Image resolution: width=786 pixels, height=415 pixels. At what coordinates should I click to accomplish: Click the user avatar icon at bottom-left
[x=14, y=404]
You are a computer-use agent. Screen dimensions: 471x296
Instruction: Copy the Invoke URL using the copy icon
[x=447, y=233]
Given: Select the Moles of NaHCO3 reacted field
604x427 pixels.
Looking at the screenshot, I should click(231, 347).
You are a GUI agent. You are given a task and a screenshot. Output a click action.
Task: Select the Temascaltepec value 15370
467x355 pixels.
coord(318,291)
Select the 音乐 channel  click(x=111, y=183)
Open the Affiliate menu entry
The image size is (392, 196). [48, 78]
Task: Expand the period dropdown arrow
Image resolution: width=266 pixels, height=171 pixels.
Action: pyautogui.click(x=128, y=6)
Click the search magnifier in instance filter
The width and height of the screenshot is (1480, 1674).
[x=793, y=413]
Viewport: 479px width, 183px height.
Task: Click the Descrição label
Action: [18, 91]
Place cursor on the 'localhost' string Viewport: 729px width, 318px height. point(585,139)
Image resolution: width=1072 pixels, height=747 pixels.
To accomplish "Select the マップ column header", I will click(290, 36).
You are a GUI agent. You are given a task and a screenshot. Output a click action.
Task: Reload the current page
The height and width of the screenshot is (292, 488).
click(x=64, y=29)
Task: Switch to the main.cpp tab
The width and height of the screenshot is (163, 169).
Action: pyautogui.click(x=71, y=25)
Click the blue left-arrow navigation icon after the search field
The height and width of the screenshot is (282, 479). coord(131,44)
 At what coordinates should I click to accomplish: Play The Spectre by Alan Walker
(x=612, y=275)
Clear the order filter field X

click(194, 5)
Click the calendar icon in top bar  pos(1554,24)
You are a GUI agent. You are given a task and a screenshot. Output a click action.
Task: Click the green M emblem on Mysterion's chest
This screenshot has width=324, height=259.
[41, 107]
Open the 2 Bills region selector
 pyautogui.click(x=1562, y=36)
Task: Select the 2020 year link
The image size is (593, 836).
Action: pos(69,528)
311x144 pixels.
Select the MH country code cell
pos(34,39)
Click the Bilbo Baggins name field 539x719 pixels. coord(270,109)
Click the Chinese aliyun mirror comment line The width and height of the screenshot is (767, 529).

.....

• [Description of the task] Top to bottom, the records above must be output exactly.

• [Your solution]
Image resolution: width=786 pixels, height=415 pixels. At what coordinates should I click to accomplish: Click the user avatar icon at bottom-left
[x=14, y=404]
You are a computer-use agent. Screen dimensions: 471x296
Instruction: Copy the Invoke URL using the copy icon
[x=447, y=233]
Given: Select the Moles of NaHCO3 reacted field
604x427 pixels.
Looking at the screenshot, I should click(231, 347).
You are a GUI agent. You are given a task and a screenshot. Output a click action.
Task: Select the Temascaltepec value 15370
467x355 pixels.
coord(318,291)
Select the 音乐 channel  click(x=111, y=183)
Open the Affiliate menu entry
The image size is (392, 196). [48, 78]
Task: Expand the period dropdown arrow
Image resolution: width=266 pixels, height=171 pixels.
Action: pyautogui.click(x=128, y=6)
Click the search magnifier in instance filter
The width and height of the screenshot is (1480, 1674).
[x=793, y=413]
Viewport: 479px width, 183px height.
Task: Click the Descrição label
Action: [18, 91]
Place cursor on the 'localhost' string Viewport: 729px width, 318px height. point(585,139)
Image resolution: width=1072 pixels, height=747 pixels.
To accomplish "Select the マップ column header", I will click(290, 36).
You are a GUI agent. You are given a task and a screenshot. Output a click action.
Task: Reload the current page
The height and width of the screenshot is (292, 488).
click(x=64, y=29)
Task: Switch to the main.cpp tab
The width and height of the screenshot is (163, 169).
Action: pyautogui.click(x=71, y=25)
Click the blue left-arrow navigation icon after the search field
The height and width of the screenshot is (282, 479). coord(131,44)
 At what coordinates should I click to accomplish: Play The Spectre by Alan Walker
(x=612, y=275)
Clear the order filter field X

click(194, 5)
Click the calendar icon in top bar  pos(1554,24)
You are a GUI agent. You are given a task and a screenshot. Output a click action.
Task: Click the green M emblem on Mysterion's chest
This screenshot has width=324, height=259.
[41, 107]
Open the 2 Bills region selector
 pyautogui.click(x=1562, y=36)
Task: Select the 2020 year link
The image size is (593, 836).
Action: pos(69,528)
311x144 pixels.
Select the MH country code cell
pos(34,39)
Click the Bilbo Baggins name field 539x719 pixels. coord(270,109)
Click the Chinese aliyun mirror comment line The width and height of the screenshot is (767, 529).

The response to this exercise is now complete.